SHORT EXERCISE: Show every line below that contains the word "Where", matching its case exactly.

Element lookup records:

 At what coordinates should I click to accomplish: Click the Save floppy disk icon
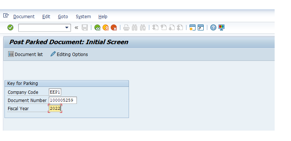(x=85, y=27)
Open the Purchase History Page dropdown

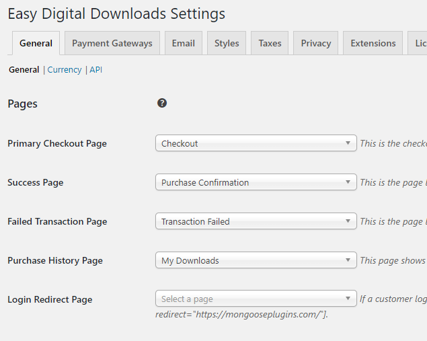click(256, 260)
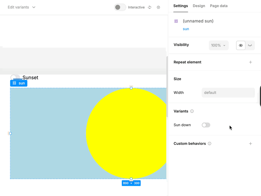Image resolution: width=261 pixels, height=196 pixels.
Task: Set visibility to hidden with closed-eye icon
Action: 250,45
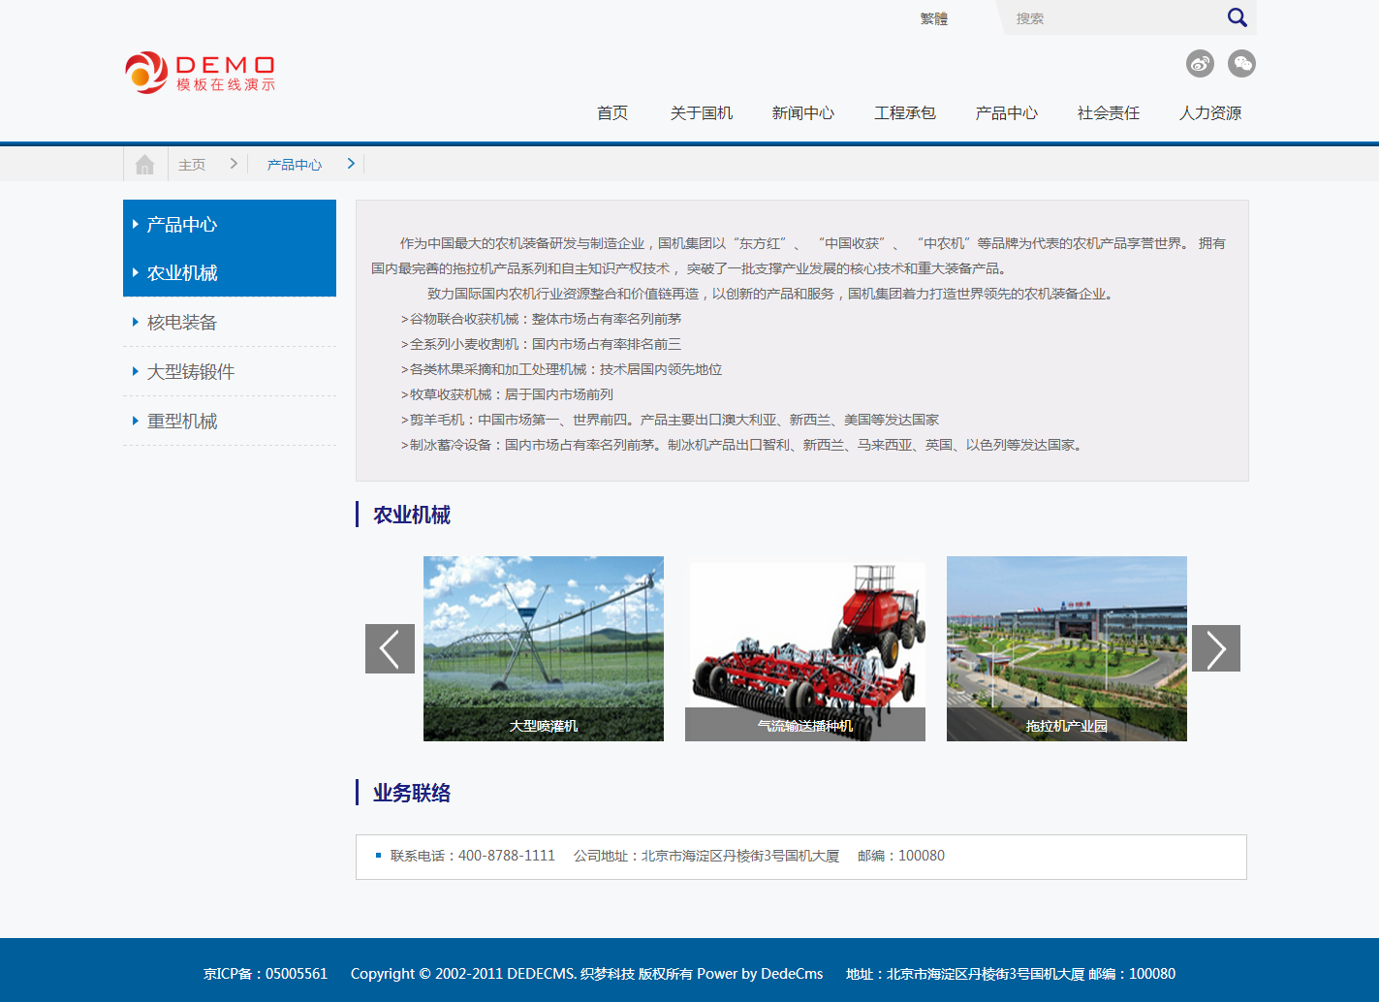
Task: Click the 繁體 language switch
Action: [933, 18]
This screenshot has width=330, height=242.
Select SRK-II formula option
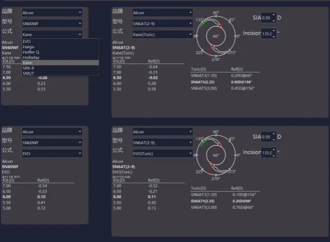pyautogui.click(x=29, y=68)
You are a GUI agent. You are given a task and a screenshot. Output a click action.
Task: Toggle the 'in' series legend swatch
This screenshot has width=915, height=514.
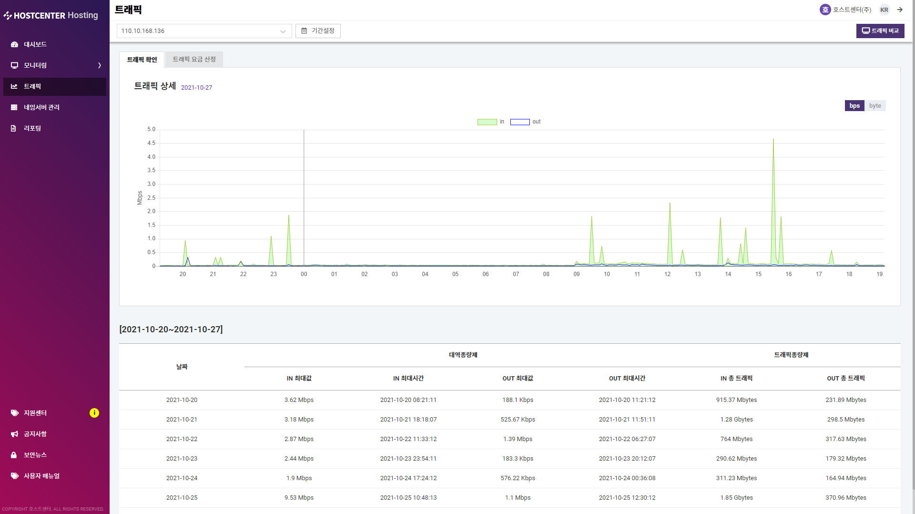(487, 122)
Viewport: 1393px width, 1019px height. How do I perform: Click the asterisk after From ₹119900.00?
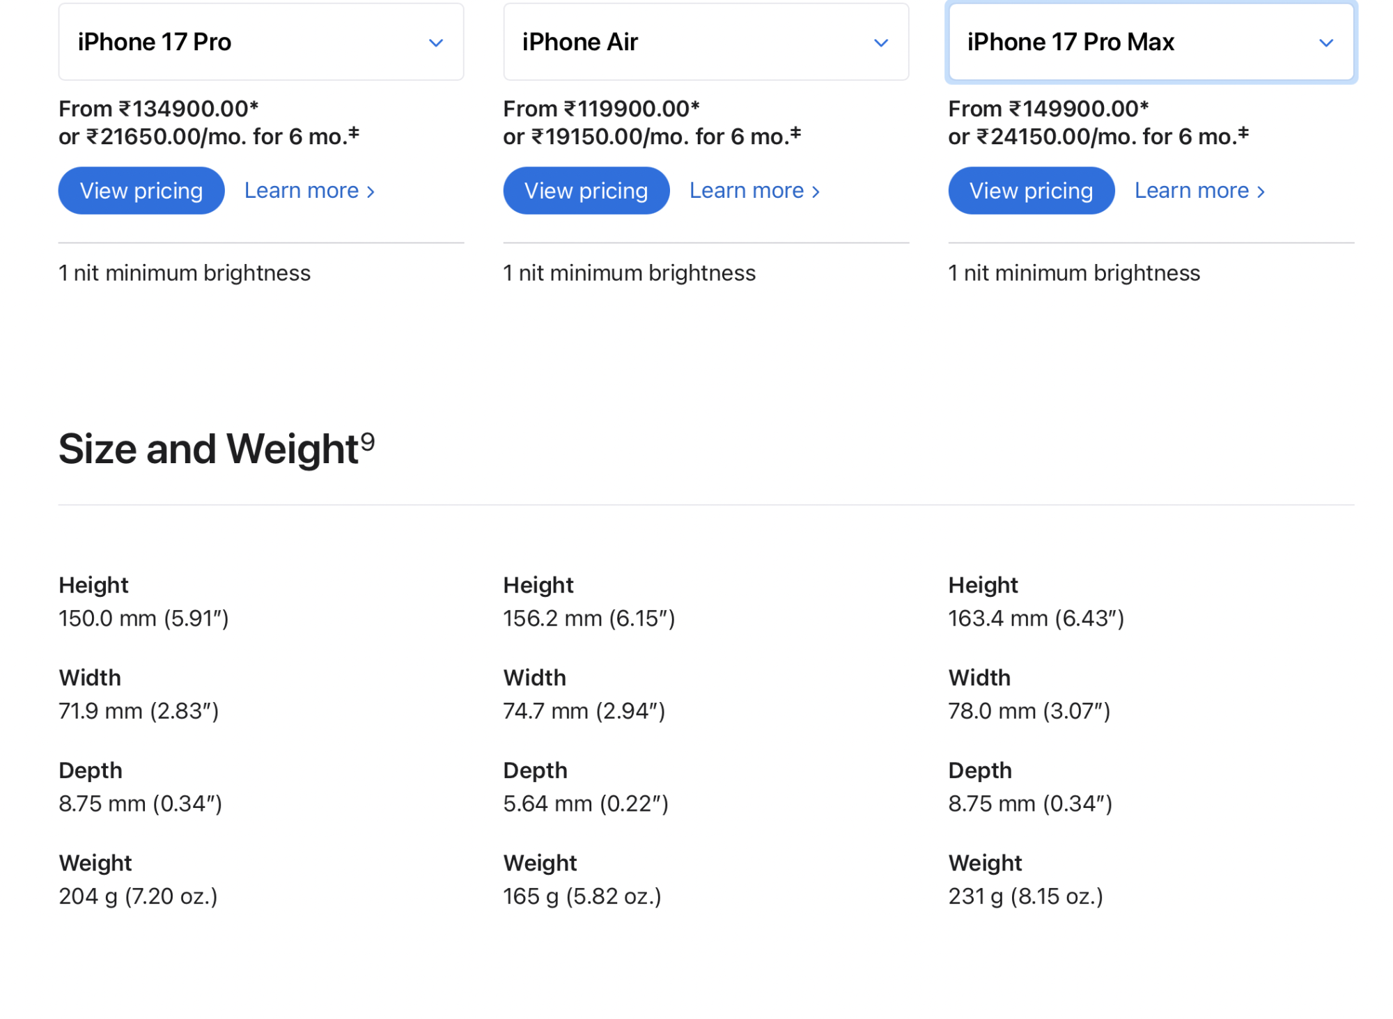click(x=695, y=106)
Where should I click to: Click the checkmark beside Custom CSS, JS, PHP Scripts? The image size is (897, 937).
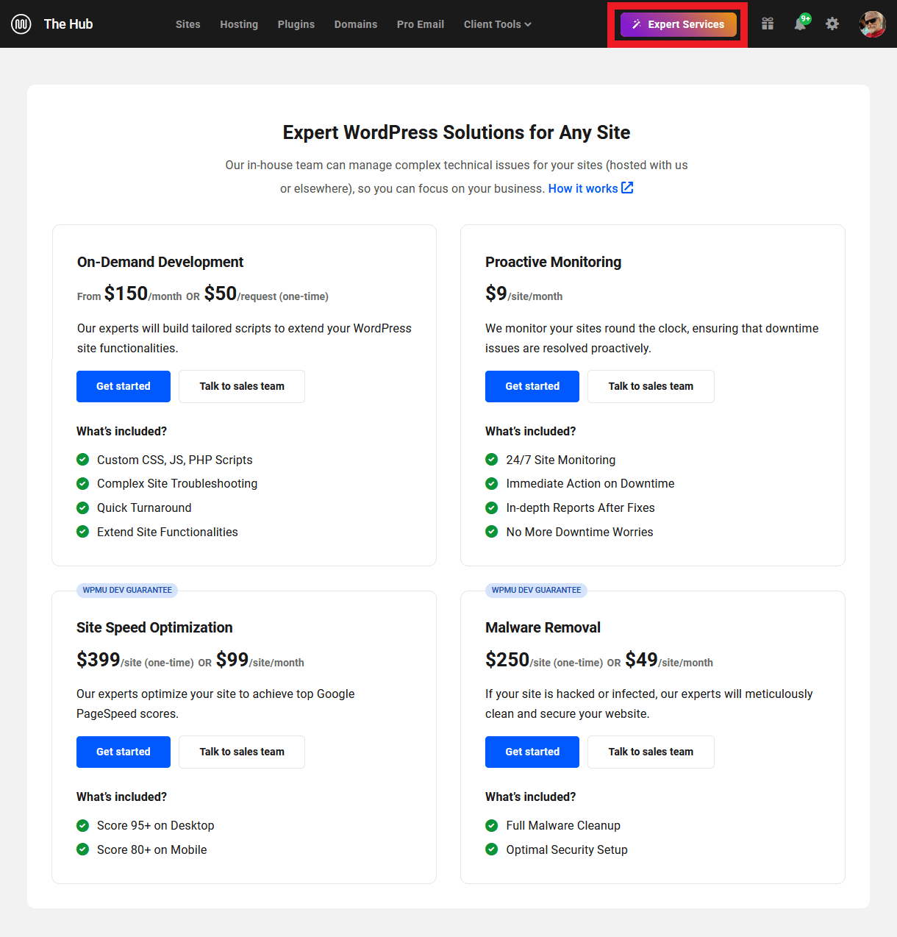tap(82, 459)

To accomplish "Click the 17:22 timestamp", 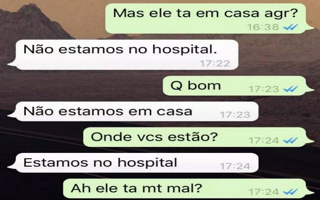I will [215, 63].
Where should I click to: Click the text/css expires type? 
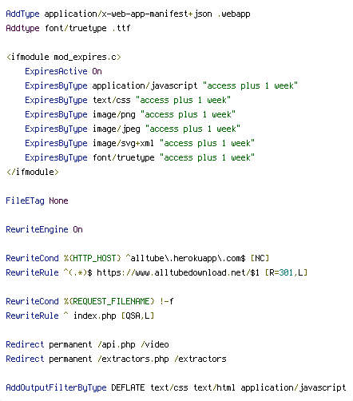[112, 100]
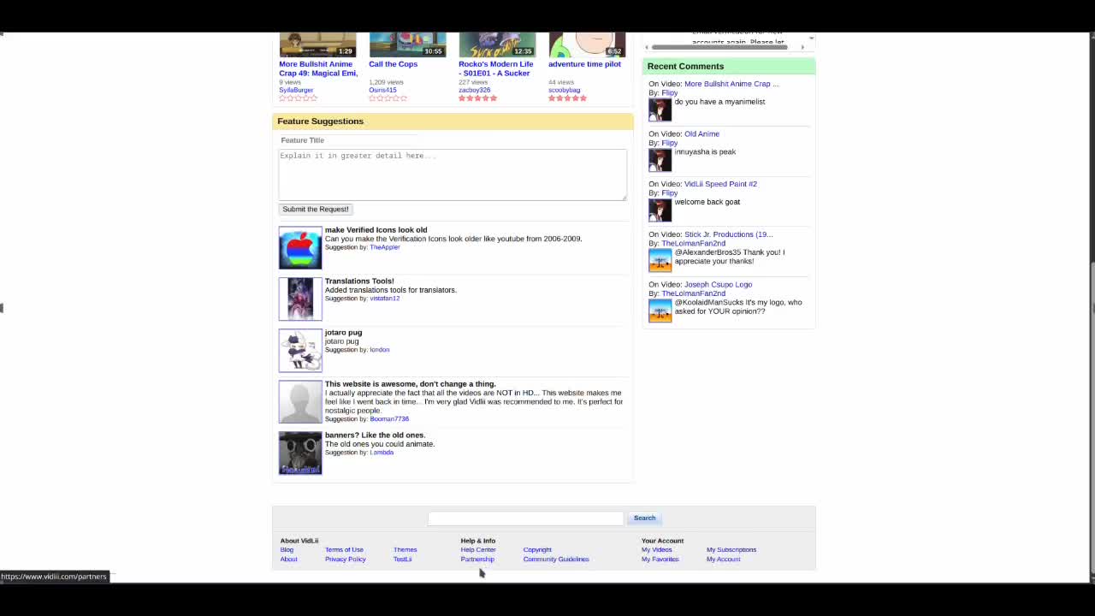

TASK SOLUTION:
Where should I click to: Click the checkmark beside Custom CSS, JS, PHP Scripts? The image size is (897, 937).
Where should I click to: Click the text/css expires type? 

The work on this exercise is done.